* Fragmento extraído *
====

Beth es una chica pálida y nunca usa maquillaje, con cabello liso de color avellana que siempre lleva suelto y llega hasta su cintura. Tampoco se esmera mucho en su forma de vestir, usa casi siempre diminutos shorts y camisetas de algodón en colores que nunca combinan bien y muestran sus larguísimas extremidades blancas como el requesón; además de que por lo general, lleva puestas unas chanclas tipo “pata de gallo” desgastadas del talón. Lo cual no es raro entre los jóvenes de Austin que parecen competir para ver quién puede ser más fachoso. Sin duda Beth ocuparía algún lugar en el “top ten”. Sin embargo, parecía una chica ingenua, dulce y muy aplicada en su afán de aprender. Pero Beth, no era la que alguna vez fue.

Resulta que algunos años antes, Beth era una típica adolescente texana hija de familia disfuncional. No había cumplido aún los diecisiete años cuando al inicio del high school ya se había enredado en el consumo de drogas, alcohol y una vida sexual activa, precoz y promiscua. Sus padres no eran mejores. A los dieciocho años Beth ya era una adicta y a los diecinueve había caído en las garras de un explotador que regenteaba chicas jóvenes para trabajar en antros nudistas de mala muerte como strippers, bailarinas o prostitutas a cambio de drogas, alcohol y un cuartucho miserable donde mal dormir. El maltrato, el abuso, la explotación y la violencia aunada a su adicción literalmente se habían convertido no solo en un círculo vicioso, sino en un verdadero remolino infernal.

Una madrugada, presa de la psicosis, la paranoia, el terror y el asco por la vida, ebria completa y drogada, Beth se subió a un auto y condujo a toda velocidad rumbo al sur por la autopista I-35. Al pasar por un puente elevado se estrelló contra un muro de concreto. Lo demás es solo una suposición: digamos que los paramédicos tuvieron muchos problemas para sacarla del auto convertido en un gigantesco acordeón. La llevaron a la sala de emergencias de un hospital cercano donde los médicos no sabían ni por dónde empezar debido a las incontables fracturas y lesiones. Además, debe haber sido una difícil decisión intervenirla quirúrgicamente de emergencia debido a su extremo estado de intoxicación. Pero, era eso o simplemente dejarla terminar de morir a los veinte años, bañada en sangre sobre una camilla. Si le hubiesen preguntado y ella hubiera podido responder, seguro Beth habría elegido no vivir más. Luego de la intervención quirúrgica y no sé si en un coma producido por los golpes y la sobredosis o inducido por los médicos, Beth quedó enyesada de pies a cabeza, conectada a un ventilador y sondas, alimentada por sueros intravenosos, y con un pronóstico incierto. Así pasó un año en el hospital, sola e inconsciente.

====

* Información proporcionada *
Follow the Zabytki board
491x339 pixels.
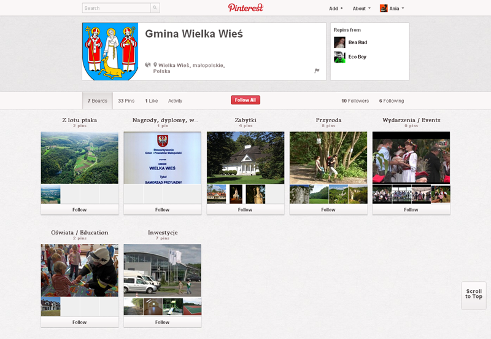point(245,209)
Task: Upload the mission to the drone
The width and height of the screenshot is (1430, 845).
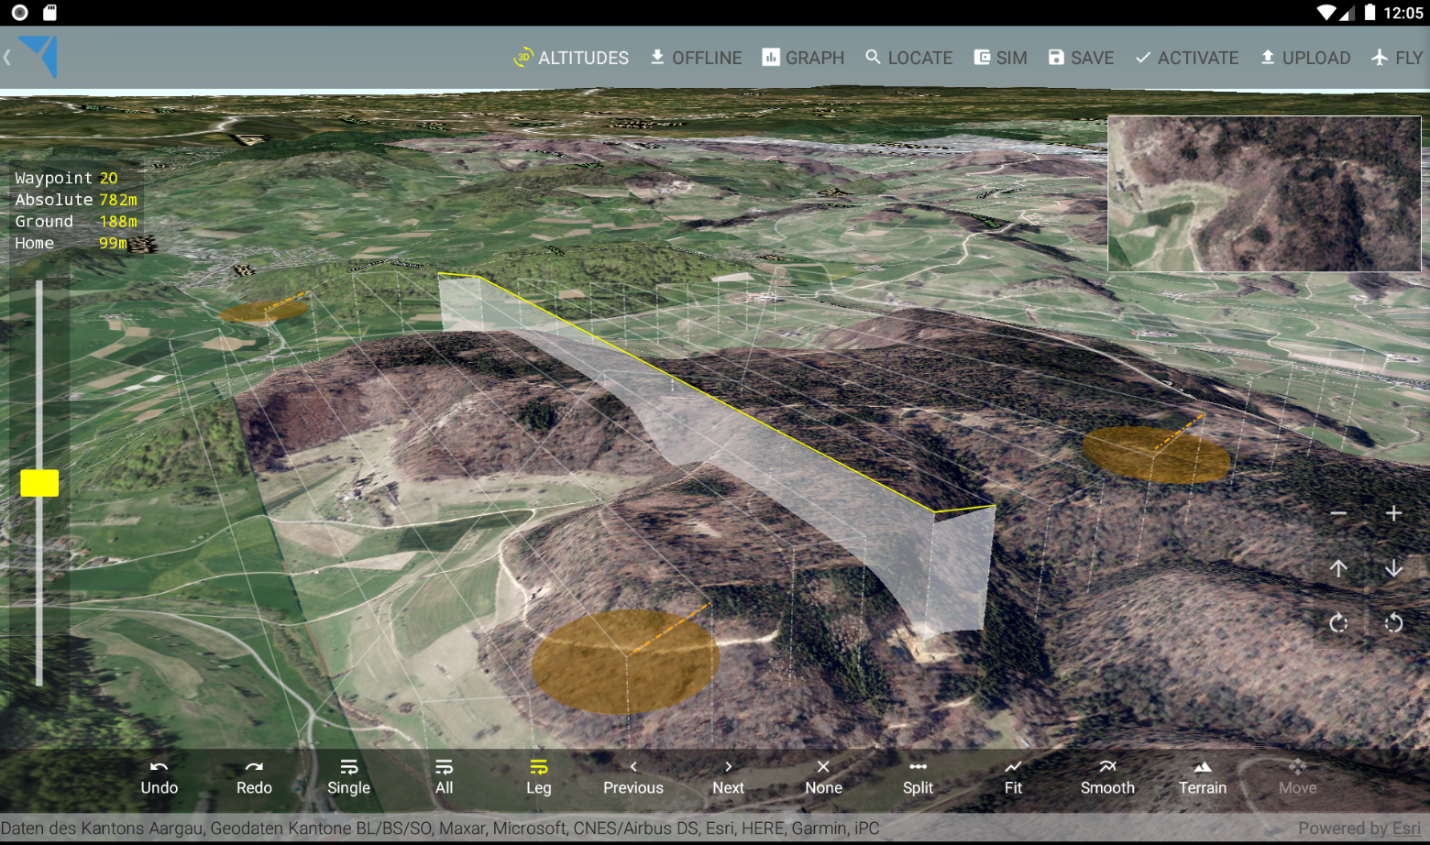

====

* Tareas pendientes *
A. Transcribe del relato sobre Beth el tramo que va desde "Beth es una" hasta "alguna vez fue.".
B. En el relato sobre Beth, ¿por qué autopista iba manejando Beth la madrugada del choque?
C. Sigue escribiendo el relato sobre Beth a partir de donde se detiene.
Las entradas no tienen nada que ver con el relato sobre Beth.

* Tareas resueltas *
A.
Beth es una chica pálida y nunca usa maquillaje, con cabello liso de color avellana que siempre lleva suelto y llega hasta su cintura. Tampoco se esmera mucho en su forma de vestir, usa casi siempre diminutos shorts y camisetas de algodón en colores que nunca combinan bien y muestran sus larguísimas extremidades blancas como el requesón; además de que por lo general, lleva puestas unas chanclas tipo “pata de gallo” desgastadas del talón. Lo cual no es raro entre los jóvenes de Austin que parecen competir para ver quién puede ser más fachoso. Sin duda Beth ocuparía algún lugar en el “top ten”. Sin embargo, parecía una chica ingenua, dulce y muy aplicada en su afán de aprender. Pero Beth, no era la que alguna vez fue.

B. Por la autopista I-35, rumbo al sur.

C.
Dicen que en el transcurso de ese año había voluntarios que se sentaban junto a ella y leían pasajes de la Biblia en voz alta, otros simplemente oraban por ella mientras los médicos y enfermeras del hospital público le daban los cuidados necesarios para medio mantenerla con vida. Cuando despertó, muchos meses después, tenía todavía un largo camino por recorrer, debía volver a aprender a hablar, a caminar, a leer y a escribir… pero sobre todo, debía volver a aprender a vivir. Alguien la convenció de que, para que eso fuera posible, debía entender que la Beth que antes fue había muerto entre los fierros retorcidos de un automóvil, se había ido para siempre y debía perdonarla. Beth debía entender que la muerte le había salvado la vida aquella madrugada. Y fue así como Beth volvió a nacer.

Ahora, es una mujer completamente sobria, estudia psicología, se ha casado, tiene un hijo y ya no vive en un remolino infernal a altas velocidades, sino que navega en una vida de paz… quizás un tanto cuánto lenta, pero en equilibrio y paz, llena de interés por el milagro de la vida, el desarrollo humano y las nuevas oportunidades.